Start of Block

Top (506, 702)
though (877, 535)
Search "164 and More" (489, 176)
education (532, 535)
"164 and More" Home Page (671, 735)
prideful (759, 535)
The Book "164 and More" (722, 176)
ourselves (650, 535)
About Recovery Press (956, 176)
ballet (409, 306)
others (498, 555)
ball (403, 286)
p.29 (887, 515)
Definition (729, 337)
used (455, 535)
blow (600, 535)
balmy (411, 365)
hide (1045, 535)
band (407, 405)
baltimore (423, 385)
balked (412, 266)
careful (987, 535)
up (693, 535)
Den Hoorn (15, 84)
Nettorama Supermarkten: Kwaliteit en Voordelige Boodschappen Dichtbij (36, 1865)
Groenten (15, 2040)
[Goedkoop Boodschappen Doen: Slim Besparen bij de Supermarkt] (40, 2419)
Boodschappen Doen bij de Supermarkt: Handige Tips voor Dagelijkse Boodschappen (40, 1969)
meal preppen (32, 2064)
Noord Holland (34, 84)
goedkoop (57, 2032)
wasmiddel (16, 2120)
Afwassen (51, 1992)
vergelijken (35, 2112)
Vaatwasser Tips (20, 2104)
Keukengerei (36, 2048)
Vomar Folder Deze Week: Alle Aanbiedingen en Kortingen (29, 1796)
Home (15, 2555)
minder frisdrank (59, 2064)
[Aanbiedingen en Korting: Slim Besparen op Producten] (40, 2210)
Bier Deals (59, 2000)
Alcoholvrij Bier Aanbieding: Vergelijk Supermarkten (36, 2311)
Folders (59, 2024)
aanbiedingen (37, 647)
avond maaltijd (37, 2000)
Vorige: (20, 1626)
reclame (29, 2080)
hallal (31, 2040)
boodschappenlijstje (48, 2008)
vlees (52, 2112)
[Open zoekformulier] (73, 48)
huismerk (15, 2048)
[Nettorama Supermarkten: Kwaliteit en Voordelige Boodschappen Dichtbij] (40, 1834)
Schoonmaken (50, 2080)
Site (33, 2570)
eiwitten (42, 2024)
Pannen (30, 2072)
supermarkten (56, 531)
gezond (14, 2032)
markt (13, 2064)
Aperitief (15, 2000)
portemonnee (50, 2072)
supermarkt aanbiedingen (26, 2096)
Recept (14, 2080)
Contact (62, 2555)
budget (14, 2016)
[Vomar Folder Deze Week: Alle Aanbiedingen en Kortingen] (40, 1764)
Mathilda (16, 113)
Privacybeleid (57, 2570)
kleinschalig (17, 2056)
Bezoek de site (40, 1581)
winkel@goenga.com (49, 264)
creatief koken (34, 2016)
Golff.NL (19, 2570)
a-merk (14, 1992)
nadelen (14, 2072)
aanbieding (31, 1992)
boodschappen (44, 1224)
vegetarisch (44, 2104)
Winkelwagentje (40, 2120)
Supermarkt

End of Block

_TASK DIRECTIONS_
Which of the lines in the data contain the string "Kwaliteit"? Return each one.

_COMPLETED TASK_
Nettorama Supermarkten: Kwaliteit en Voordelige Boodschappen Dichtbij (36, 1865)
[Nettorama Supermarkten: Kwaliteit en Voordelige Boodschappen Dichtbij] (40, 1834)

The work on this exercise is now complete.